Technical specifications

Retainer is available as a named and default export.

const retainer = new Retainer({
  create: async () => {
    /* create and return a resource */
  },
  destroy: async resource => {
    /* clean up the resource */
  },
  retentionPeriod: 1000 // milliseconds
});

Constructor parameters

  • options: An object containing the following properties:
    • create: A function that returns a Promise resolving to the created resource.
    • destroy: A function that takes the resource and returns a Promise that resolves when the resource is destroyed.
    • retentionPeriod: The time in milliseconds to retain the resource after the last reference is released. Default is 1000ms (1 second).

Instance properties

  • create: The function used to create the resource.
  • destroy: The function used to destroy the resource.
  • retentionPeriod: The time in milliseconds to retain the resource after the last reference is released.
  • counter: The number of active references to the resource.
  • value (read-only): The retained resource, or null if no resource is currently retained. Managed internally — do not assign.

Instance methods

  • async get(): Retrieves the retained resource, creating it if necessary. Increments the reference counter. Returns a promise that resolves to the resource. Concurrent-safe: multiple get() calls made before the first create() resolves all share the same in-flight promise — create() runs at most once per zero-counter interval.
  • async release(immediately): Decrements the reference counter and schedules the resource for destruction if the counter reaches zero. If immediately is true, the resource is destroyed immediately instead of after the retention period. Returns a promise that resolves to the retainer instance. Errors thrown by destroy() propagate from release(true) (you can await and catch); in the deferred path they surface as standard unhandled rejection events.

Usage instructions

To use the Retainer class, import it into your project and create an instance with appropriate creation and destruction functions:

import Retainer from 'time-queues/Retainer.js';

// Example: Managing a database connection
const dbConnectionRetainer = new Retainer({
  create: async () => {
    console.log('Creating database connection');
    return await openDatabaseConnection();
  },
  destroy: async connection => {
    console.log('Closing database connection');
    await connection.close();
  },
  retentionPeriod: 5000 // Keep the connection for 5 seconds after last use
});

// Using the resource
async function performDatabaseOperation() {
  const connection = await dbConnectionRetainer.get();
  try {
    // Use the connection...

EXERCISE DATA:

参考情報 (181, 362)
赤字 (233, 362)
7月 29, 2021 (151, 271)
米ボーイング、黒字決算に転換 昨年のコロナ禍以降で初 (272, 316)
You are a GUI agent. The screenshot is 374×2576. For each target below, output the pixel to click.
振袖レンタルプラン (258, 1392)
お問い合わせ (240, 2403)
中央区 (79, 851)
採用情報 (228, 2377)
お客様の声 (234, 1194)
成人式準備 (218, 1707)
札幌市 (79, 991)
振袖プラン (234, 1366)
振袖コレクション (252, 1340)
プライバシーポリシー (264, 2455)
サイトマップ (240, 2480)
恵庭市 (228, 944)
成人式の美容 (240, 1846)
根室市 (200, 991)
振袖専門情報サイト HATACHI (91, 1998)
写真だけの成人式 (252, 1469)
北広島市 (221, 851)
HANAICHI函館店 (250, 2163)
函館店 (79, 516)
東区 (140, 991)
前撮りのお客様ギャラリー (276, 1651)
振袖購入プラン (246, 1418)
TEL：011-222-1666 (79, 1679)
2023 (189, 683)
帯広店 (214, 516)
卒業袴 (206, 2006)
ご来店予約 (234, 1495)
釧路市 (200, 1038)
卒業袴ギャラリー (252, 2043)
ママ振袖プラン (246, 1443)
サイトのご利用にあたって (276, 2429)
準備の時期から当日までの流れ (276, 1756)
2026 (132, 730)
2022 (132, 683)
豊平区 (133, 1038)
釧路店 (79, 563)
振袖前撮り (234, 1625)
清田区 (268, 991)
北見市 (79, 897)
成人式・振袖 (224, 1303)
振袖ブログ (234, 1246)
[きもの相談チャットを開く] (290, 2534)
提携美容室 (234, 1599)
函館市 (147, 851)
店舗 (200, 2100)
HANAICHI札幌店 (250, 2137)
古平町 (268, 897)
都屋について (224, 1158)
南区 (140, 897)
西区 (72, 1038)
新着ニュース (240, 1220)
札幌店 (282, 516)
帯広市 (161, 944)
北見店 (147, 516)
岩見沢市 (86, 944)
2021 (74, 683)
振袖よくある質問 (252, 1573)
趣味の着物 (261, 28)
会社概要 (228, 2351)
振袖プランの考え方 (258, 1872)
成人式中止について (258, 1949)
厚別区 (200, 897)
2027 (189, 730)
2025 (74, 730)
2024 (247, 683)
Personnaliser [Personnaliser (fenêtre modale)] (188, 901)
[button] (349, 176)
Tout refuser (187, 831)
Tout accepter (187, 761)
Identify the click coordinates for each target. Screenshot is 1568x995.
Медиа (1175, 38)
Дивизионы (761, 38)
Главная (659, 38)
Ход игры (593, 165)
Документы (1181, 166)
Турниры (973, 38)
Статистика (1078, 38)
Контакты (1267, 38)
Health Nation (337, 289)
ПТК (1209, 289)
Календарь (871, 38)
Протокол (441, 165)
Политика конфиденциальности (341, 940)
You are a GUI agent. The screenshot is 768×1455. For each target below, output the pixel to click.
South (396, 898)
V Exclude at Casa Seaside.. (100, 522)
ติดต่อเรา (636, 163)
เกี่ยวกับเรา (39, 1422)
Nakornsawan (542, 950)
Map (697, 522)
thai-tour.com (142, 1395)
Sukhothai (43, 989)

BRIEF A:
Answer the following from the Retainer documentation:
(i) What is the default retention period?
(ii) What does the value property hold when no resource is currently retained?
(iii) From what module path does the usage example import Retainer?
BRIEF B: Switch "destroy" to "dispose" in the Retainer documentation from "const retainer = new" up to and including "the created resource.", and write out that passage with the change.
BRIEF C: Pick up the Retainer documentation after its last line and carry it on.

TASK RESULT A:
(i) 1000 milliseconds (1 second).
(ii) null.
(iii) 'time-queues/Retainer.js'.

TASK RESULT B:
const retainer = new Retainer({
  create: async () => {
    /* create and return a resource */
  },
  dispose: async resource => {
    /* clean up the resource */
  },
  retentionPeriod: 1000 // milliseconds
});

Constructor parameters

  • options: An object containing the following properties:
    • create: A function that returns a Promise resolving to the created resource.

TASK RESULT C:
    await connection.query('SELECT * FROM users');
  } finally {
    // Release the connection when done
    await dbConnectionRetainer.release();
  }
}

// Multiple functions can use the same resource
async function performMultipleOperations() {
  // These operations will share the same connection
  await performDatabaseOperation();
  await performDatabaseOperation();

  // The connection will be closed 5 seconds after the last operation completes
}

Troubleshooting

  • Resource Not Being Created: Ensure that the create function is correctly implemented and returns a Promise that resolves to the resource.
  • Resource Not Being Destroyed: Check that the destroy function is correctly implemented and properly cleans up the resource.
  • Memory Leaks: If you're experiencing memory leaks, ensure that all calls to get() are paired with calls to release(). Consider using try/finally blocks to ensure resources are released even if errors occur.
  • Resource Being Destroyed Too Early: Increase the retentionPeriod if the resource is being destroyed before you're done with it.
  • Resource Not Being Destroyed: If the resource isn't being destroyed when expected, check if all references have been released by ensuring that the number of release() calls matches the number of get() calls.